_INSTRUÇÕES A_
Diga se cada afirmação abaixo está de acordo com o trecho do documento. Responda sim ou não e cite as palavras exatas do trecho que decidem a resposta.
(i) A tradução do artigo foi feita por Luisa Rabolini.
(ii) Segundo o trecho, a compaixão de Jesus é um sentimento.
(iii) Os apóstolos se reúnem ao redor de Jesus para ouvi-lo e contar o que fizeram.
_INSTRUÇÕES B_
Passe para o inglês esta frase do trecho do documento: "Os apóstolos se reúnem ao redor de Jesus para ouvi-lo e relatar-lhe tudo o que fizeram e o que ensinaram."

_TRECHO DO DOCUMENTO_
┌────────

19 Julho 2021
"Esta é a imagem que comove Deus: a dispersão, o caos, a falta de orientação, o desnorteamento. A 'compaixão' de Jesus é na realidade - de acordo com o termo grego - um impulso emocional, visceral, diante de um povo em desordem como um rebanho sem pastor. Não é um sentimento, mas um instinto. É o instinto divino que 'ativa' Deus e o move a ser o que é: um pastor que cuida de um rebanho disperso. Nossa desorientação seduz a Deus. Infalivelmente", escreve o jesuíta italiano Antonio Spadaro, diretor da revista La Civiltà Cattolica, em artigo publicado em Il Fatto Quotidiano, 18-07-2021. A tradução é de Luisa Rabolini.
Primeira cena: há grande movimento (Mc 6,30-34). Os apóstolos se reúnem ao redor de Jesus para ouvi-lo e relatar-lhe tudo o que fizeram e o que ensinaram. É uma cena calorosa e íntima, mas também cheia de entusiasmo e talvez exaltação. Jesus bem sabia o que seus doze apóstolos haviam ensinado: era o seu Evangelho. Jesus imaginava o que eles haviam feito: enfrentado o mal, curado, consolado. Não havia necessidade de contá-lo! Mas a fé é falar, dialogar, se entregar e confiar em forma de palavras e relato.
Os apóstolos contam sua experiência. Se não houvesse o relato, como seria a vida? E a fé, então? Seria a adesão às regras de um manual. Contar e contar uns aos outros, por outro lado, sempre infringe as regras porque contém as nuances da vida: os excessos e as depressões, as frustrações e os desejos. O crente é sempre um narrador. E a oração é sempre um relato.

└────────

_DADOS COLETADOS_
┌────────

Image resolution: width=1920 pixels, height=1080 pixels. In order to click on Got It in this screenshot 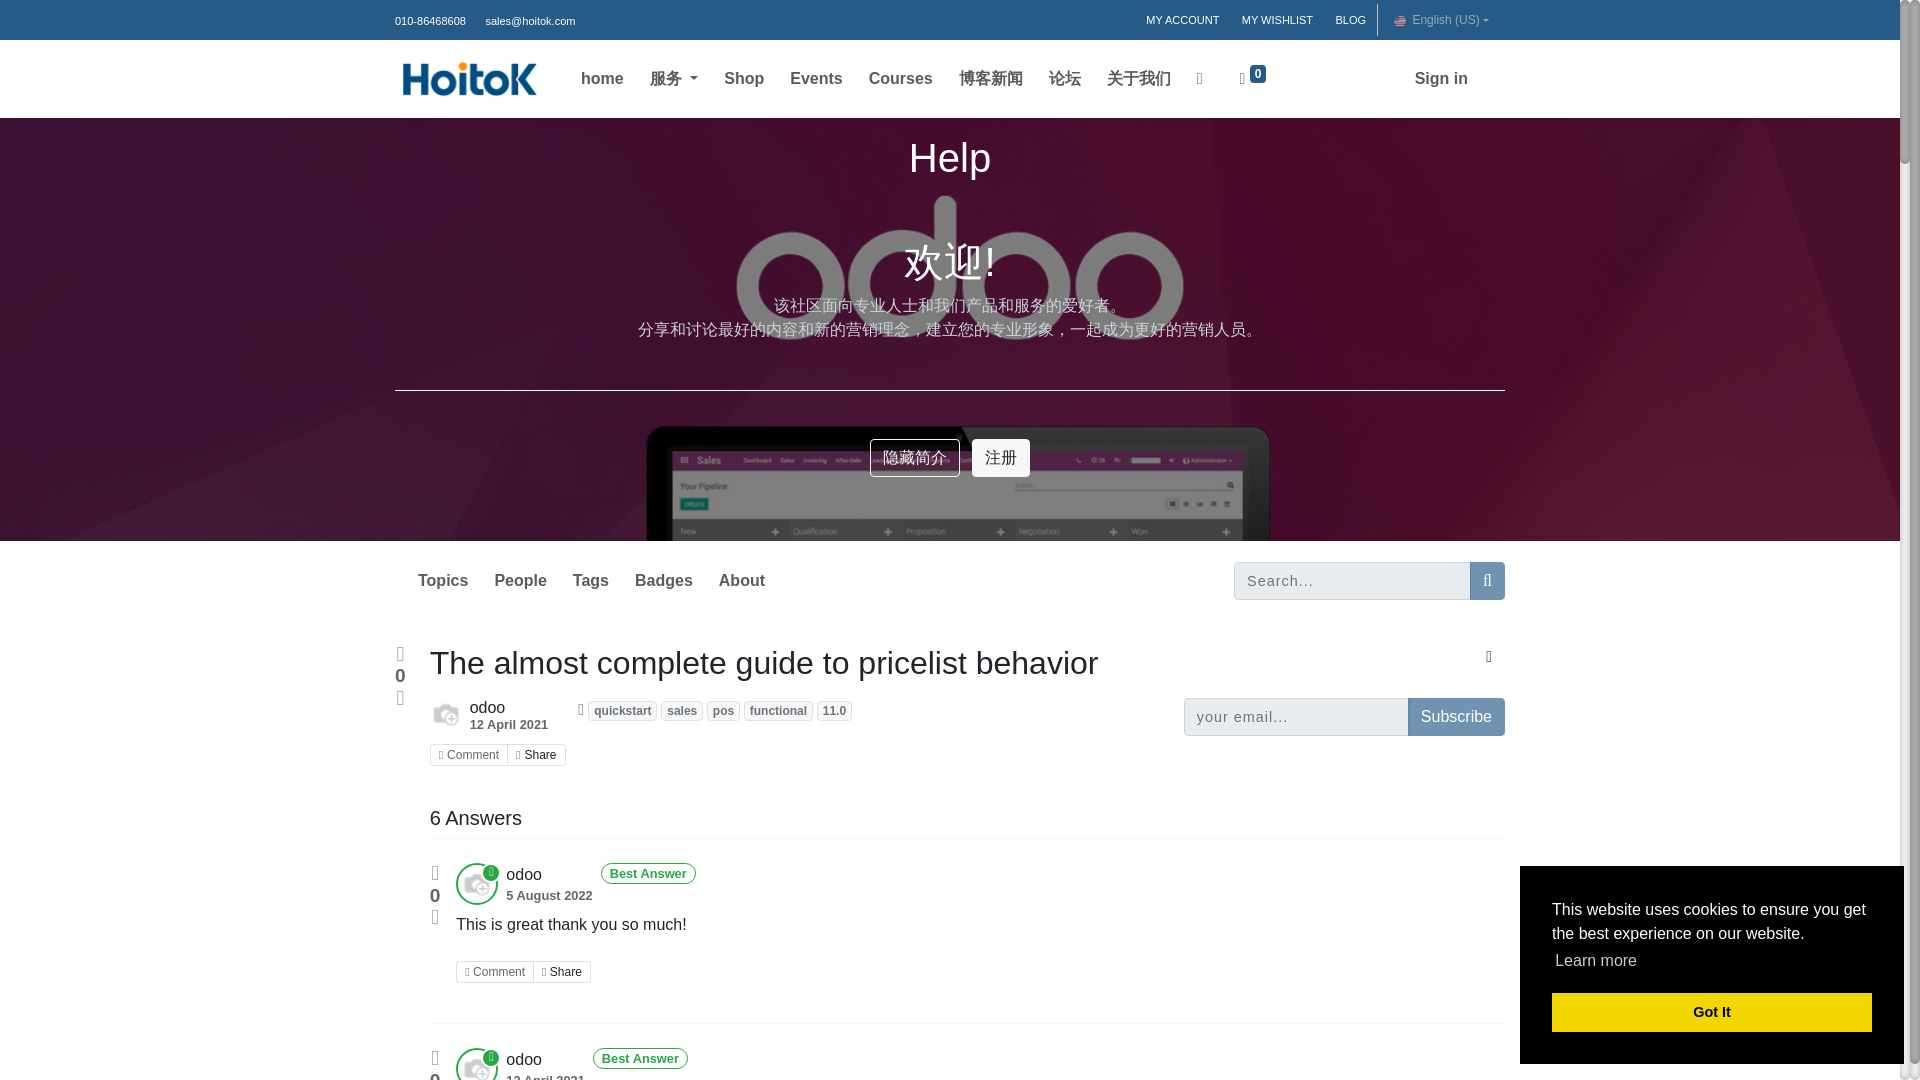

└────────

_RESPOSTA ESPERADA A_
(i) Sim: "A tradução é de Luisa Rabolini."
(ii) Não: "Não é um sentimento, mas um instinto."
(iii) Sim: "Os apóstolos se reúnem ao redor de Jesus para ouvi-lo e relatar-lhe tudo o que fizeram e o que ensinaram."

_RESPOSTA ESPERADA B_
The apostles gather around Jesus to listen to him and to tell him everything they did and what they taught.